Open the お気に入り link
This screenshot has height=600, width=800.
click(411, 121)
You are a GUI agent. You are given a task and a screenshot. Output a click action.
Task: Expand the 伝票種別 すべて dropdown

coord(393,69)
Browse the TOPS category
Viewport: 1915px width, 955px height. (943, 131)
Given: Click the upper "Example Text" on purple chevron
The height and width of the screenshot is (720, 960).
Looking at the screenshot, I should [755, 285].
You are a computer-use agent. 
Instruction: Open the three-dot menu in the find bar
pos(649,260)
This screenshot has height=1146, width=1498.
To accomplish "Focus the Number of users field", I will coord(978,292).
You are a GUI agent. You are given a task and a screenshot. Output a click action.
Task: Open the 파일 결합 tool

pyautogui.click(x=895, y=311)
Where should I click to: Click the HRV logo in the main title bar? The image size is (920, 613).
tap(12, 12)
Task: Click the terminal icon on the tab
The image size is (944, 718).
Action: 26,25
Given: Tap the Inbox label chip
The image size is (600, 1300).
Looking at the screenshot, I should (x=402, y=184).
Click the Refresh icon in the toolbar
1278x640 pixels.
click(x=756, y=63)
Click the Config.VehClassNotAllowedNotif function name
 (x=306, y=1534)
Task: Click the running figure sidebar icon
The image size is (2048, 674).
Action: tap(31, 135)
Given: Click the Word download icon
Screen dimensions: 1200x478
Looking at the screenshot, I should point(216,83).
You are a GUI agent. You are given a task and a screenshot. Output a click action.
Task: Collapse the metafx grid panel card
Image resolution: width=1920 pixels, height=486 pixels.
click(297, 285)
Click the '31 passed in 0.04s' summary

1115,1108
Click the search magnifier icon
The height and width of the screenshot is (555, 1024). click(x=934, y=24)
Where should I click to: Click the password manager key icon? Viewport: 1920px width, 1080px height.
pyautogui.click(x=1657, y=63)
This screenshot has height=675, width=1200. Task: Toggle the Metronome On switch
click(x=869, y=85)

* * *

* **Work to be completed**:
Rewrite all of the entries above with "GUI agent" swapped for "screen assistant", and leave everything else unchanged.

* **Task solution**:
Open the お気に入り link
This screenshot has height=600, width=800.
click(411, 121)
You are a screen assistant. You are given a task and a screenshot. Output a click action.
Task: Expand the 伝票種別 すべて dropdown

coord(393,69)
Browse the TOPS category
Viewport: 1915px width, 955px height. (943, 131)
Given: Click the upper "Example Text" on purple chevron
The height and width of the screenshot is (720, 960).
Looking at the screenshot, I should [755, 285].
You are a computer-use agent. 
Instruction: Open the three-dot menu in the find bar
pos(649,260)
This screenshot has height=1146, width=1498.
To accomplish "Focus the Number of users field", I will coord(978,292).
You are a screen assistant. You are given a task and a screenshot. Output a click action.
Task: Open the 파일 결합 tool

pyautogui.click(x=895, y=311)
Where should I click to: Click the HRV logo in the main title bar? The image size is (920, 613).
tap(12, 12)
Task: Click the terminal icon on the tab
The image size is (944, 718).
Action: 26,25
Given: Tap the Inbox label chip
The image size is (600, 1300).
Looking at the screenshot, I should (x=402, y=184).
Click the Refresh icon in the toolbar
1278x640 pixels.
click(x=756, y=63)
Click the Config.VehClassNotAllowedNotif function name
 (x=306, y=1534)
Task: Click the running figure sidebar icon
The image size is (2048, 674).
Action: tap(31, 135)
Given: Click the Word download icon
Screen dimensions: 1200x478
Looking at the screenshot, I should point(216,83).
You are a screen assistant. You are given a task and a screenshot. Output a click action.
Task: Collapse the metafx grid panel card
Image resolution: width=1920 pixels, height=486 pixels.
click(297, 285)
Click the '31 passed in 0.04s' summary

1115,1108
Click the search magnifier icon
The height and width of the screenshot is (555, 1024). click(x=934, y=24)
Where should I click to: Click the password manager key icon? Viewport: 1920px width, 1080px height.
pyautogui.click(x=1657, y=63)
This screenshot has height=675, width=1200. Task: Toggle the Metronome On switch
click(x=869, y=85)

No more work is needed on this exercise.